If you have glaucoma, it is important to take your medications regularly and exactly as prescribed in order to control your eye pressure. Your eye doctor may prescribe eye drops as treatment. Since eye drops are absorbed into the bloodstream, it is important to tell your doctor about other medications you are currently taking. Ask your doctor and/or pharmacist if the medications you are taking together are safe. Some drugs can be dangerous when mixed with other medications. To minimize absorption into the bloodstream and maximize the amount of drug absorbed in the eye, close your eye for one to two minutes after administering the drops and press your index finger lightly against the inside corner of your eyelid to close the tear duct which drains into the nose. While almost all eye drops may cause an uncomfortable burning or stinging sensation at first, the discomfort should last for only a few seconds.

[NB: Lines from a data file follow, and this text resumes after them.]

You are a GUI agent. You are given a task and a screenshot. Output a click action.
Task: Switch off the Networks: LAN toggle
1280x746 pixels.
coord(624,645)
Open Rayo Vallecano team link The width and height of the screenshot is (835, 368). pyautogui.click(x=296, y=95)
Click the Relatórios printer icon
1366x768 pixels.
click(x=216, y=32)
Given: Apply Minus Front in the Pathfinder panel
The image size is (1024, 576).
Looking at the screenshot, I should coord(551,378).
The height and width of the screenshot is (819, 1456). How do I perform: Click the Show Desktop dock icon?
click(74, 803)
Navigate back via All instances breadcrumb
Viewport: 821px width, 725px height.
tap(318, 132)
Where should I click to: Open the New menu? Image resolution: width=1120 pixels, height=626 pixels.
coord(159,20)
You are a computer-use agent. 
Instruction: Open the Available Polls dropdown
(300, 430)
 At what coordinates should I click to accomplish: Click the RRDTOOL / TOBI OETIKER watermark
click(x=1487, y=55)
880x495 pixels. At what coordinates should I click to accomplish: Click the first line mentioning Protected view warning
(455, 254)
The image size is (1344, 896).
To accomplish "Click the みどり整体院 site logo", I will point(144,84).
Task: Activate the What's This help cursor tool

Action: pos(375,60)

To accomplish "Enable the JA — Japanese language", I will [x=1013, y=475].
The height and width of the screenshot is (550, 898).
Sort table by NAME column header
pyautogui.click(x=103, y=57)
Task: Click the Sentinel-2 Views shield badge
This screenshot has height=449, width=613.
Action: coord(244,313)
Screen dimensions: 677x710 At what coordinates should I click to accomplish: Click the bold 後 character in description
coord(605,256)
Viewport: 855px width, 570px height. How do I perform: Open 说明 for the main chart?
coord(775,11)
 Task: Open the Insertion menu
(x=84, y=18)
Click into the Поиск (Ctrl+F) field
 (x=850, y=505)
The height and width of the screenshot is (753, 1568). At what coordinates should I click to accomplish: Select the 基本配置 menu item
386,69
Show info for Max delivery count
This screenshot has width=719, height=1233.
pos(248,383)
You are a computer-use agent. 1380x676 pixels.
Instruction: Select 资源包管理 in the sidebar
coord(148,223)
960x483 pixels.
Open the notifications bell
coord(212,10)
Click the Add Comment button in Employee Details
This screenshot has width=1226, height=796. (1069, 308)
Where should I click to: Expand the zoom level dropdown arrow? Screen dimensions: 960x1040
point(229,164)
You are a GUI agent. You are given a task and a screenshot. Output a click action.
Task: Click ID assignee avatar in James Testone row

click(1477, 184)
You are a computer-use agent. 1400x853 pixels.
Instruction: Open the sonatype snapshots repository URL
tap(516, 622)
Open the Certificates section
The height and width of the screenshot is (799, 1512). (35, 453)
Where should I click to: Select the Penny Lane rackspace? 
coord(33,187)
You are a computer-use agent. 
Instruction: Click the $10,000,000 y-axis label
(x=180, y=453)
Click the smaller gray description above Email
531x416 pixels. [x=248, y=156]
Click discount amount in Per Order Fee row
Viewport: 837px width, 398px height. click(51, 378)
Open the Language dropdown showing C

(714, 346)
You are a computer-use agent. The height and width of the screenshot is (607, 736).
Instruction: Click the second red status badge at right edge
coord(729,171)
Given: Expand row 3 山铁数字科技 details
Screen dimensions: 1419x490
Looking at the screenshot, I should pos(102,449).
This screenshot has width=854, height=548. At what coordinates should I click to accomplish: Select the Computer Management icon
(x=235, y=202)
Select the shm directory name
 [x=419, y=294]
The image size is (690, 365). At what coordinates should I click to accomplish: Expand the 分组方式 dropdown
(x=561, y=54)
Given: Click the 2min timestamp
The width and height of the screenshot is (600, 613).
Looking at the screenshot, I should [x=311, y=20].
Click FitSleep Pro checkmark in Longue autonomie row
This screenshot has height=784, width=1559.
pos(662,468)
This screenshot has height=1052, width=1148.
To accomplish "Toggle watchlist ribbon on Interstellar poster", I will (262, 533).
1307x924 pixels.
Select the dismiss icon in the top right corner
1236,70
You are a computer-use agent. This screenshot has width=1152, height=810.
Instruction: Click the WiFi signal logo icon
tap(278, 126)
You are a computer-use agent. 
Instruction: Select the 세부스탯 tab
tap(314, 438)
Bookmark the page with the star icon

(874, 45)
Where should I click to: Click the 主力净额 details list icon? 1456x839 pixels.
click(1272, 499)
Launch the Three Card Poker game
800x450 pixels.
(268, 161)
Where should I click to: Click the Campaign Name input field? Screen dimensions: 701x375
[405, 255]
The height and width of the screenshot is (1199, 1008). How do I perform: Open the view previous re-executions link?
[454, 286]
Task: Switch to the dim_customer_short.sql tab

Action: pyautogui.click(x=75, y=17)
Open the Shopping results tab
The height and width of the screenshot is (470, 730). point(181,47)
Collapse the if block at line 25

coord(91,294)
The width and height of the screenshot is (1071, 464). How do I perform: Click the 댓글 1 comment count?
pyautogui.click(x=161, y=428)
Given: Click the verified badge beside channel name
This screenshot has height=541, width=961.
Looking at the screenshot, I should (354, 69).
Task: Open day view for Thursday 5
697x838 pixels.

Sometimes, when eye drops don’t sufficiently control your eye pressure , pills may be prescribed in addition to drops. These pills, which have more systemic side effects than drops, also serve to turn down the eye’s faucet and lessen the production of fluid. These medications are usually taken from two to four times daily. It is important to share this information with all your other doctors so they can prescribe medications for you which will not cause potentially dangerous interactions.
When medications do not achieve the desired results, or have intolerable side effects, your ophthalmologist may suggest surgery.
This month is Glaucoma Awareness Month. If you suffer from glaucoma, stay informed about the latest research on the disease and its treatment through the Glaucoma Research Foundation at glaucoma.org.